Work instructions - For this exercise, write out the full listing that follows exactly and skip its pictures.
◆ ◆ ◆ ◆ ◆ ◆ ◆
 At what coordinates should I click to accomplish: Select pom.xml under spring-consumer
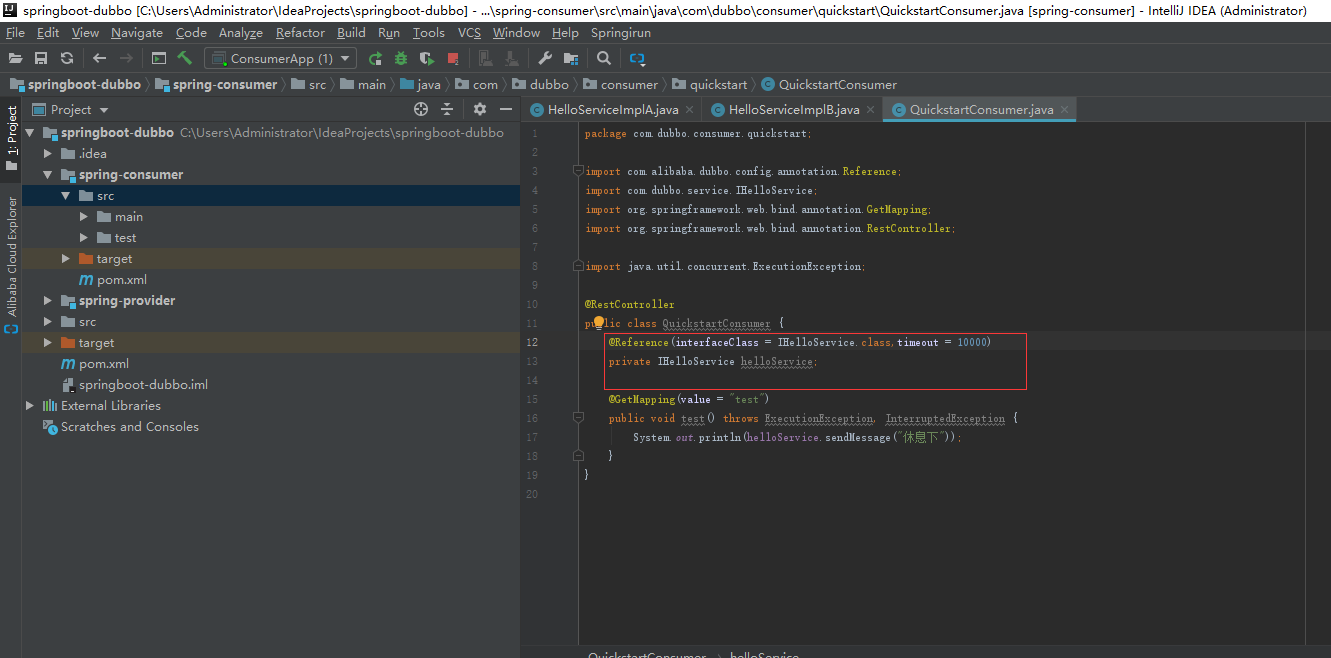[x=122, y=280]
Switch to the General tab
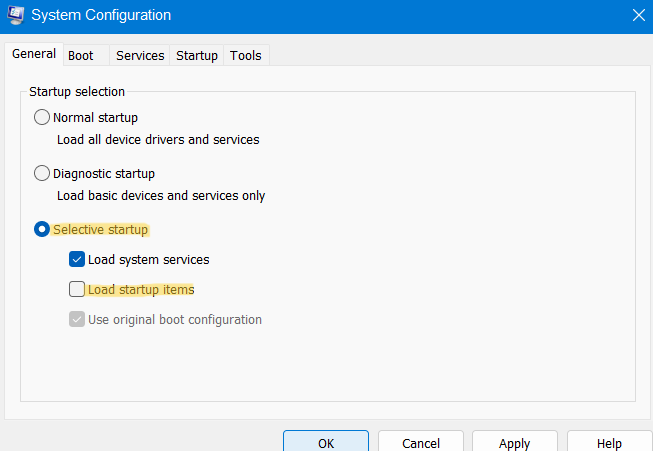Viewport: 653px width, 451px height. click(x=33, y=54)
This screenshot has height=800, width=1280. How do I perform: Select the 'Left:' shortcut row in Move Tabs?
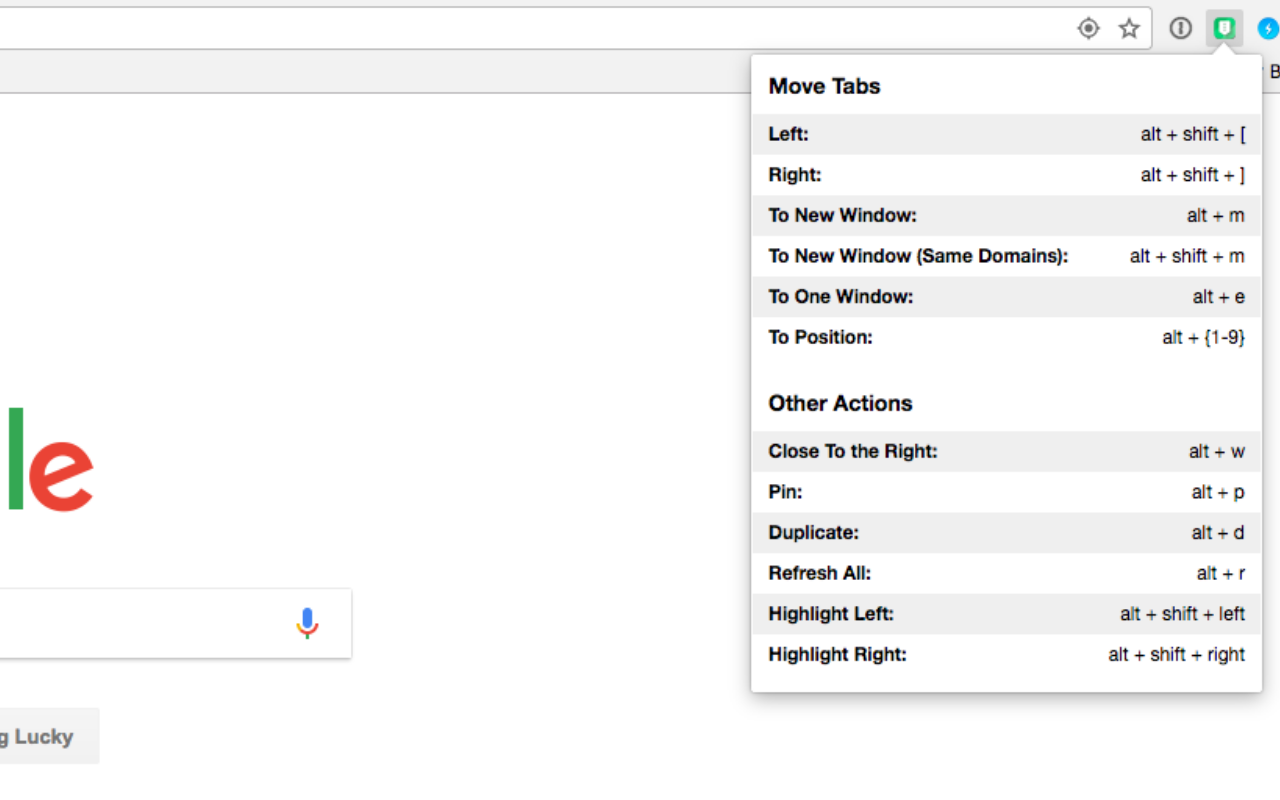1005,134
◆ ◆ ◆ ◆ ◆ ◆ ◆
Answer box -
 At what coordinates should I click to accomplish: Select pom.xml under spring-consumer
[x=122, y=280]
Switch to the General tab
Viewport: 653px width, 451px height. click(x=33, y=54)
This screenshot has height=800, width=1280. How do I perform: Select the 'Left:' shortcut row in Move Tabs?
1005,134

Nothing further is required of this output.